• _What to work on_
The answer should be each line from the entries below that has the word "Epour" in it.

Extracted data entries
━━━━

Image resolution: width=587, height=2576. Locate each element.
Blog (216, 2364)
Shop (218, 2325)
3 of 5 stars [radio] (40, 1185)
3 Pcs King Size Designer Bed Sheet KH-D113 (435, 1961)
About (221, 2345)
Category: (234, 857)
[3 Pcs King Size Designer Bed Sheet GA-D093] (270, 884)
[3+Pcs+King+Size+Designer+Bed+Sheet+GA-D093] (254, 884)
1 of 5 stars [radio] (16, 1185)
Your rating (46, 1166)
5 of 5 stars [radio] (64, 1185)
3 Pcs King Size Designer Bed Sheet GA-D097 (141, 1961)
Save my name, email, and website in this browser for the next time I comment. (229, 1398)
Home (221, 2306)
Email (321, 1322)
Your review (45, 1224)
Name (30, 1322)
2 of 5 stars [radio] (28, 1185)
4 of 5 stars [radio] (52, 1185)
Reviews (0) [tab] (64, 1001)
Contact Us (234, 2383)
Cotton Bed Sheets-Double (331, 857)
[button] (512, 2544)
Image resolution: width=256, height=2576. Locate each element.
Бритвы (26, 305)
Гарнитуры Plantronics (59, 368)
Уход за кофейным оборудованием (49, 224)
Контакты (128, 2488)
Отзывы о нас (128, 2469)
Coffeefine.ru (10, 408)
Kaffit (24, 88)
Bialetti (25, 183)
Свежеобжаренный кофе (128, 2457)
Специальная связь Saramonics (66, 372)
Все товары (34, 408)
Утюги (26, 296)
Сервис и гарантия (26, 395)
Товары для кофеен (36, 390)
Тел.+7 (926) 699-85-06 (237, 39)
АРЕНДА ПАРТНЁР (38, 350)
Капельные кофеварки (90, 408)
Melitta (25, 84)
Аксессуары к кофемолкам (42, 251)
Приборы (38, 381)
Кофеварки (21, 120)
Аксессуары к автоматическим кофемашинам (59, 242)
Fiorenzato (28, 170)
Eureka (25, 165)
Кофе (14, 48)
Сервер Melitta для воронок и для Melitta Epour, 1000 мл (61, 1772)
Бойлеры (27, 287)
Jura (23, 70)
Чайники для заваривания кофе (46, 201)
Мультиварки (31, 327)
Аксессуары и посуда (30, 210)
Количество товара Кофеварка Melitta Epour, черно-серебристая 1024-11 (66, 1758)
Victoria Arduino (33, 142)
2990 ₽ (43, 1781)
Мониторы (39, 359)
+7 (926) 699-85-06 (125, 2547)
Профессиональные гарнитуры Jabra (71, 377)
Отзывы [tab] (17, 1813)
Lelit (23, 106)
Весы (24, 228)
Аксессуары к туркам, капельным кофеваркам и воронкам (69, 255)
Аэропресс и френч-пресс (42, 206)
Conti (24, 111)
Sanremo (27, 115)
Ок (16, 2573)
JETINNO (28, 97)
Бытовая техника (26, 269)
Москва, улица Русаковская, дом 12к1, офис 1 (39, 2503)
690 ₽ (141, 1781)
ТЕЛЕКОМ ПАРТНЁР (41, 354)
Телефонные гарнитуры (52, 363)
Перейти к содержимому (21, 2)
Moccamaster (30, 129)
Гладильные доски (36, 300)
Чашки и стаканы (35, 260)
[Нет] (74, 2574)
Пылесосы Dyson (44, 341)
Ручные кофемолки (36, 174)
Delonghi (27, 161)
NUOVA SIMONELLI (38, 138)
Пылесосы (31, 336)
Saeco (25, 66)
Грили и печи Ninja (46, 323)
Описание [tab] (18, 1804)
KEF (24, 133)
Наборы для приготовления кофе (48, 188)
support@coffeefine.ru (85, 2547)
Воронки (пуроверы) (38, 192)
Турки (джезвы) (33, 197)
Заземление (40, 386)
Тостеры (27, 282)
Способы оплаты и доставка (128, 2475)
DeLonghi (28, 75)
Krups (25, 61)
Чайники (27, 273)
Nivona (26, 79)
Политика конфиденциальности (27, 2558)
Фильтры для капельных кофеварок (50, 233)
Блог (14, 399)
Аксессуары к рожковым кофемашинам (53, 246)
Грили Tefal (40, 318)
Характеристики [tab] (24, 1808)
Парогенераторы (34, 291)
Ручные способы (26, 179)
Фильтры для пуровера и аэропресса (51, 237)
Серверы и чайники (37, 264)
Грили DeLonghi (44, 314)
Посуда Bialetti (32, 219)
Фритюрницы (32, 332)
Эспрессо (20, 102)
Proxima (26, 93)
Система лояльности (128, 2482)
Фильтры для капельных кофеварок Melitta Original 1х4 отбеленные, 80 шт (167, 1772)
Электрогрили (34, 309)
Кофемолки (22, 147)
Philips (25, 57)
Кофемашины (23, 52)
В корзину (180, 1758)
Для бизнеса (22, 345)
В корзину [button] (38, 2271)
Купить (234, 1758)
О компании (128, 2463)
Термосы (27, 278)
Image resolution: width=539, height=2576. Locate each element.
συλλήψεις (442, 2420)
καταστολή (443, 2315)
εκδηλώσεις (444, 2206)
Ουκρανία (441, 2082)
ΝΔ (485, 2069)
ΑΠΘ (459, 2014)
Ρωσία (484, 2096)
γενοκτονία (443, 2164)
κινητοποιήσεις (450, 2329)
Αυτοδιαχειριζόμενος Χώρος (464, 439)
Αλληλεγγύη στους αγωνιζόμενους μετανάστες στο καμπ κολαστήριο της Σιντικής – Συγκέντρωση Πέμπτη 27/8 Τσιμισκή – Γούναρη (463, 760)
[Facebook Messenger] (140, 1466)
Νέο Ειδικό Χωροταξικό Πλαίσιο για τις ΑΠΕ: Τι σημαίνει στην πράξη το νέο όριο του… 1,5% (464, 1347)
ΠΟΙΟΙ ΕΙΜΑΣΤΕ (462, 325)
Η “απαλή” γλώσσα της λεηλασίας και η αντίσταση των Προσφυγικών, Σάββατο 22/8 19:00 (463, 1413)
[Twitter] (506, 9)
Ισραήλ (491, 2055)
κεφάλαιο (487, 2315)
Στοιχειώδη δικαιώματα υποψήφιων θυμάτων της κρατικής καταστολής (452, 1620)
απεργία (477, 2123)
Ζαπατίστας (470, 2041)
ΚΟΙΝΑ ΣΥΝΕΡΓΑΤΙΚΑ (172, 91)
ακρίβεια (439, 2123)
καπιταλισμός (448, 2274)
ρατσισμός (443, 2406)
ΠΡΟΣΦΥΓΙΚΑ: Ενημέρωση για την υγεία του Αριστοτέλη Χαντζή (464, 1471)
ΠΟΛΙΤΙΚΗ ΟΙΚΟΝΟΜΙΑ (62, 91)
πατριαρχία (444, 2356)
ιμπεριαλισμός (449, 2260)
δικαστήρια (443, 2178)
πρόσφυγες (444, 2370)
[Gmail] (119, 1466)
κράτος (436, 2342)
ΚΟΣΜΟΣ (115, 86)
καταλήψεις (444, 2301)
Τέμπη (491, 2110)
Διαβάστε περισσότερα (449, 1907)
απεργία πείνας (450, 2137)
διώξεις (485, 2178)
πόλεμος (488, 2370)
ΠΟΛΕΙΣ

━━━━

• _Output for this task_
Сервер Melitta для воронок и для Melitta Epour, 1000 мл (61, 1772)
Количество товара Кофеварка Melitta Epour, черно-серебристая 1024-11 (66, 1758)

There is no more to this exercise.